Suddenly he changed. He came closer to me. His weary, exhausted eyes gazed straight into mine: “Ivan Andreievitch, never mind about the rest — never mind whether you do or don’t hate me, that matters to nobody. What I tell you is the truth. I have come to you, as I have always come to you, like the moth to the flame. Why am I always pursuing you? Is it for the charm and fascination of your society? Your wit? Your beauty? I won’t flatter you — no, no, it’s because you alone, of all these fools here, knew her. You knew her as no one else alive knew her. She liked you — God knows why! At least I do know why — it was because of her youth and innocence and simplicity, because she didn’t know a wise man from a fool, and trusted all alike…. But you knew her, you knew her. You remember her and can talk of her. Ah, how I’ve hungered, hungered, to talk to you about her! Sometimes I’ve come all this way and then turned back at the door. How I’ve prayed that it might have been some other who knew her, some real man, not a sentimental, gloomy old woman like yourself, Ivan Andreievitch. And yet you have your points. You have in you the things that she saw — you are honest, you are brave…. You are like a good English clergyman. But she!… I should have had some one with wit, with humour, with a sense of life about her. All the things, all the little things — the way she walked, her clothes, her smile — when she was cross! Ah, she was divine when she was cross!… Ivan Andreievitch, be kind to me! Think for a moment less of your morals, less of your principles — and talk to me of her! Talk to me of her!”
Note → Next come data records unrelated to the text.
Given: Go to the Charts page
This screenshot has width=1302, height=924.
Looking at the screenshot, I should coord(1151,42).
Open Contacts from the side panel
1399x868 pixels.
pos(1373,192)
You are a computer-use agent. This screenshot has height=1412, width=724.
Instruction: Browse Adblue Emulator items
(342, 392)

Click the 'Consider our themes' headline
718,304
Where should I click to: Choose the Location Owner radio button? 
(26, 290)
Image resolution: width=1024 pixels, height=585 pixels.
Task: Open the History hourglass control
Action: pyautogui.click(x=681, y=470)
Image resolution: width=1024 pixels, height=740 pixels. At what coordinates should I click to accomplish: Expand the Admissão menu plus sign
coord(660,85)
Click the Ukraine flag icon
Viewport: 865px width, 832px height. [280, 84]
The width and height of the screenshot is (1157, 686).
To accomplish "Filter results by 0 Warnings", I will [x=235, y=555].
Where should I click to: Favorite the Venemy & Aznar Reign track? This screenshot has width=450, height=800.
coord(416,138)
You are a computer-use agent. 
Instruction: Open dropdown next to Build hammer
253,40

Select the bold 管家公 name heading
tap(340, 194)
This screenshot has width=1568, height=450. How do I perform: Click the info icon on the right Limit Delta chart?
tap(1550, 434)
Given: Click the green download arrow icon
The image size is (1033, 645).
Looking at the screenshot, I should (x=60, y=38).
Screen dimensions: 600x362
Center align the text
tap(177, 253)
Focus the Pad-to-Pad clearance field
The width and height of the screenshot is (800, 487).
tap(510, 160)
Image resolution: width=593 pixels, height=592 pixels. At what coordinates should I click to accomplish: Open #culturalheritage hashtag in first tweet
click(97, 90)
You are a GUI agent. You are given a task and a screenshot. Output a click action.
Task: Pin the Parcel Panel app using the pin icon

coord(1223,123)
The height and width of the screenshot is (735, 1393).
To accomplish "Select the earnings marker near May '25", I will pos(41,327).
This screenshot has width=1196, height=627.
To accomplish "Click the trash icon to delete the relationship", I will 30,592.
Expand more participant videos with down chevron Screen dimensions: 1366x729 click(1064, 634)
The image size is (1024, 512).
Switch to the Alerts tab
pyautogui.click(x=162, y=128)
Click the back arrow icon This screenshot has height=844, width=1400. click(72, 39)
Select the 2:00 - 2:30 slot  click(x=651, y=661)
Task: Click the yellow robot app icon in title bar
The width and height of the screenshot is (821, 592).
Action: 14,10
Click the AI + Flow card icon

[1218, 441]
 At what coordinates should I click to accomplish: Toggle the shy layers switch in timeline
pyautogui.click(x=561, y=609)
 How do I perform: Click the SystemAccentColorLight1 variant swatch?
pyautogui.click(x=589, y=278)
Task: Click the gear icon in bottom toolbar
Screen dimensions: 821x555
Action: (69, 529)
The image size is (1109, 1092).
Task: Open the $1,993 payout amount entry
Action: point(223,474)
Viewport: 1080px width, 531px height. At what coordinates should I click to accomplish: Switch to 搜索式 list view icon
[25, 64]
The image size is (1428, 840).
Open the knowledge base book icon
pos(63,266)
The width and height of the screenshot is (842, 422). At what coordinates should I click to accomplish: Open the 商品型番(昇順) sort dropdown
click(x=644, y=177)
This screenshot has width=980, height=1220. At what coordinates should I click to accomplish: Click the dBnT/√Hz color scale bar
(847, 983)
He had drawn quite close to me; he looked like a madman — I have no doubt that, at that moment, he was one.
“I can’t!… I won’t!” I answered, drawing away. “She is the most sacred memory I have in my life. I hate to think of her with you. And that because you smirch everything you touch. I have no feeling of jealousy….”
“You? Jealousy!” he said, looking at me scornfully. “Why should you be jealous?”
“I loved her too,” I said.
He looked at me. In spite of myself the colour flooded my face. He looked at me from head to foot — my plainness, my miserable physique, my lameness, my feeble frame — everything was comprehended in the scorn of that glance.
“No,” I said, “you need not suppose that she ever realised. She did not. I would have died rather than have spoken of it. But I will not talk about her. I will not.”
He drew away from me. His face was grave; the mockery had left it.
“Oh, you English, how strange you are!… In trusting, yes…. But the things you miss! I understand now many things. I give up my desire. You shan’t smirch your precious memories…. And you, too, must understand that there has been all this time a link that has bound us…. Well, that link has snapped. I must go. Meanwhile, after I am gone, remember that there is more in life, Ivan Andreievitch, than you will ever understand. Who am I?… Rather ask, what am I? I am a Desire, a Purpose, a Pursuit — what you like. If another suffer for that I cannot help it, and if human nature is so weak, so stupid, it is right that it should suffer. But perhaps I am not myself at all, Ivan Andreievitch. Perhaps this is a ghost that you see…. What if the town has changed in the night and strange souls have slipped into our old bodies?
“Isn’t there a stir about the town? Is it I that pursue Nicholas, or is it my ghost that pursues myself? Is it Nicholas that I pursue? Is not Nicholas dead, and is it not my hope of release that I follow?… Don’t be so sure of your ground, Ivan Andreievitch. You know the proverb: ‘There’s a secret city in every man’s heart. It is at that city’s altars that the true prayers are offered.’ There has been more than one Revolution in the last two months.”
He came up to me:
“Do not think too badly of me, Ivan Andreievitch, afterwards. I’m a haunted man, you know.”
He bent forward and kissed me on the lips. A moment later he was gone.